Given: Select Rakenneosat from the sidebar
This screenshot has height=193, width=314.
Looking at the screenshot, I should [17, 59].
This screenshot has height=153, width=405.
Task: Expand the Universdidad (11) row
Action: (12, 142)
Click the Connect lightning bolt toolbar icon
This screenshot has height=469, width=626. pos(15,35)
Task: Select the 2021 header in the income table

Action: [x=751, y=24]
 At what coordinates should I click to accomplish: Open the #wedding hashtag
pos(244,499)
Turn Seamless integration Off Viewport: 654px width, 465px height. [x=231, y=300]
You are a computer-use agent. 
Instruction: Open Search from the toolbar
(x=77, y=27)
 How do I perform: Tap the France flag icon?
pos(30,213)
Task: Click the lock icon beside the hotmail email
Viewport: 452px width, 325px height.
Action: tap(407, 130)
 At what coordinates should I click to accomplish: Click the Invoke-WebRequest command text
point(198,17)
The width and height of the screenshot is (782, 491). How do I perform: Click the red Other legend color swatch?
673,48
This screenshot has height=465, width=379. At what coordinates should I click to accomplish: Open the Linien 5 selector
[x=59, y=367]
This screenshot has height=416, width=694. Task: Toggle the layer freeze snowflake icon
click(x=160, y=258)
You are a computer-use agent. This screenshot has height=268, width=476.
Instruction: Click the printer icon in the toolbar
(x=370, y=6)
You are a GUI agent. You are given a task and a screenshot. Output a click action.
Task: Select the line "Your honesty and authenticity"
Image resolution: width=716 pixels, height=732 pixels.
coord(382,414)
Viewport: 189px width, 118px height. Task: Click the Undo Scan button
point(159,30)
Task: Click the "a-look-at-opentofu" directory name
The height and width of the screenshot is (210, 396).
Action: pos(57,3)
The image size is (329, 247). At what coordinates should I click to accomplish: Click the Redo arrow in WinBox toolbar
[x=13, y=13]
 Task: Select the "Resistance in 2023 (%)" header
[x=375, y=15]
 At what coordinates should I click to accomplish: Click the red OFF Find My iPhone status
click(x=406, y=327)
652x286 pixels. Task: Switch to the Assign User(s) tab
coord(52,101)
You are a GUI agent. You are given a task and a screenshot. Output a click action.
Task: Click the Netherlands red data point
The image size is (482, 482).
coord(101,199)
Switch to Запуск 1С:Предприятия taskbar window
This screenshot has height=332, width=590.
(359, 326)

★ ★ ★

■ **BRIEF**
Write the entries out once more, exactly, without dropping a line.

■ **OUTPUT FOR THIS TASK**
Given: Select Rakenneosat from the sidebar
This screenshot has height=193, width=314.
Looking at the screenshot, I should [17, 59].
This screenshot has height=153, width=405.
Task: Expand the Universdidad (11) row
Action: (12, 142)
Click the Connect lightning bolt toolbar icon
This screenshot has height=469, width=626. pos(15,35)
Task: Select the 2021 header in the income table

Action: [x=751, y=24]
 At what coordinates should I click to accomplish: Open the #wedding hashtag
pos(244,499)
Turn Seamless integration Off Viewport: 654px width, 465px height. [x=231, y=300]
You are a computer-use agent. 
Instruction: Open Search from the toolbar
(x=77, y=27)
 How do I perform: Tap the France flag icon?
pos(30,213)
Task: Click the lock icon beside the hotmail email
Viewport: 452px width, 325px height.
Action: tap(407, 130)
 At what coordinates should I click to accomplish: Click the Invoke-WebRequest command text
point(198,17)
The width and height of the screenshot is (782, 491). How do I perform: Click the red Other legend color swatch?
673,48
This screenshot has height=465, width=379. At what coordinates should I click to accomplish: Open the Linien 5 selector
[x=59, y=367]
This screenshot has height=416, width=694. Task: Toggle the layer freeze snowflake icon
click(x=160, y=258)
You are a computer-use agent. This screenshot has height=268, width=476.
Instruction: Click the printer icon in the toolbar
(x=370, y=6)
You are a GUI agent. You are given a task and a screenshot. Output a click action.
Task: Select the line "Your honesty and authenticity"
Image resolution: width=716 pixels, height=732 pixels.
coord(382,414)
Viewport: 189px width, 118px height. Task: Click the Undo Scan button
point(159,30)
Task: Click the "a-look-at-opentofu" directory name
The height and width of the screenshot is (210, 396).
Action: pos(57,3)
The image size is (329, 247). At what coordinates should I click to accomplish: Click the Redo arrow in WinBox toolbar
[x=13, y=13]
 Task: Select the "Resistance in 2023 (%)" header
[x=375, y=15]
 At what coordinates should I click to accomplish: Click the red OFF Find My iPhone status
click(x=406, y=327)
652x286 pixels. Task: Switch to the Assign User(s) tab
coord(52,101)
You are a GUI agent. You are given a task and a screenshot. Output a click action.
Task: Click the Netherlands red data point
The image size is (482, 482).
coord(101,199)
Switch to Запуск 1С:Предприятия taskbar window
This screenshot has height=332, width=590.
(359, 326)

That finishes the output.